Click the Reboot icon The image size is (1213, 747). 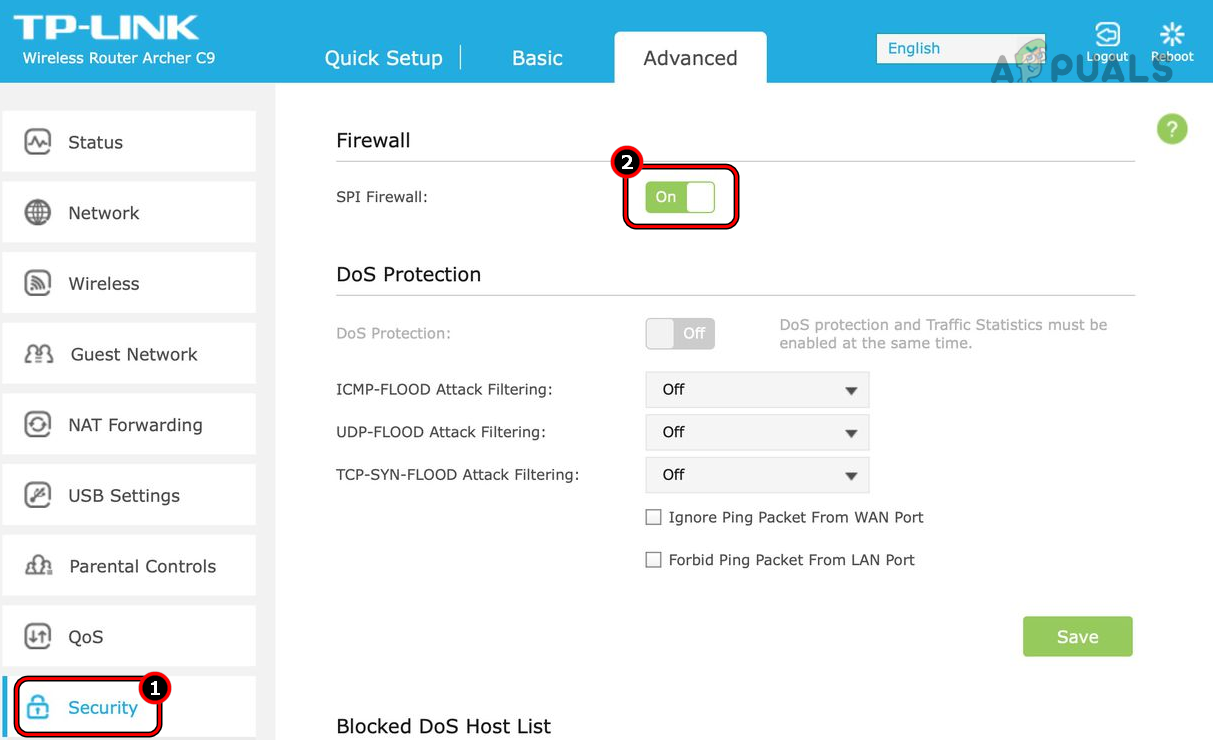(1171, 33)
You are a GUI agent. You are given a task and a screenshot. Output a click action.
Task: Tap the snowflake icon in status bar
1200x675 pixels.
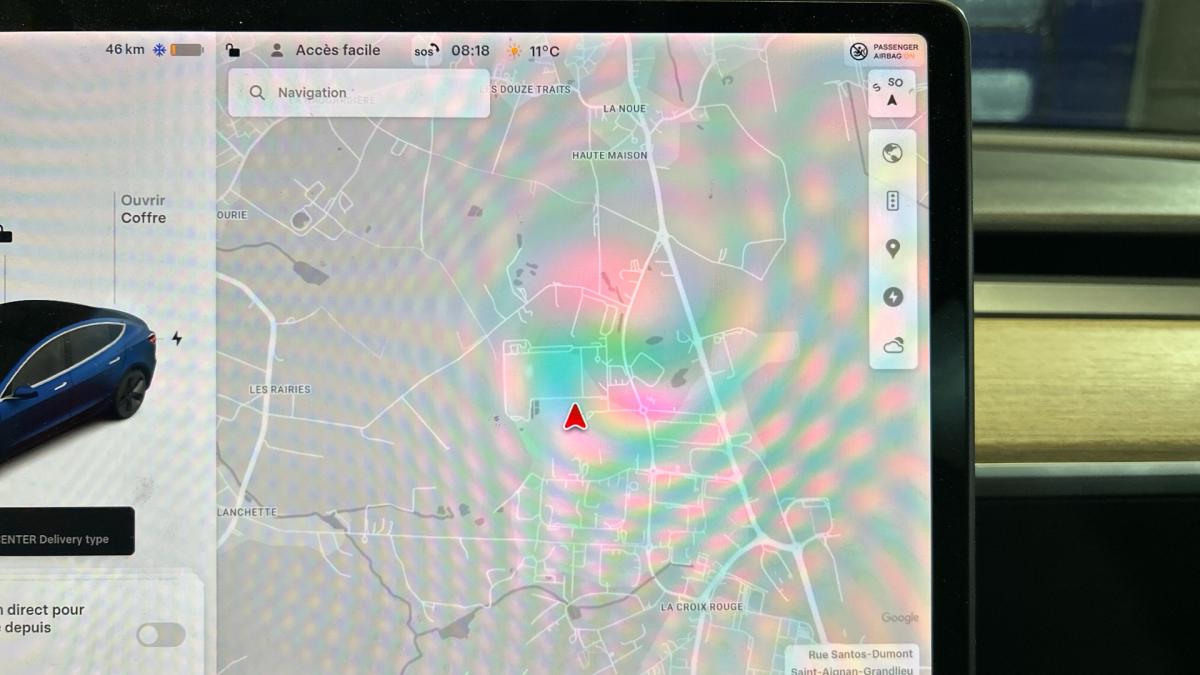tap(159, 50)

EXERCISE OBJECTIVE = Copy out the lines again, beginning with the line that contains "You are a GUI" and continuing through the last of the rows, with both ends included. Leave the pictures out of your answer.

RESULT OF THIS EXERCISE =
You are a GUI agent. You are given a task and a screenshot. Output a click action.
Task: Tap the snowflake icon in status bar
1200x675 pixels.
tap(159, 50)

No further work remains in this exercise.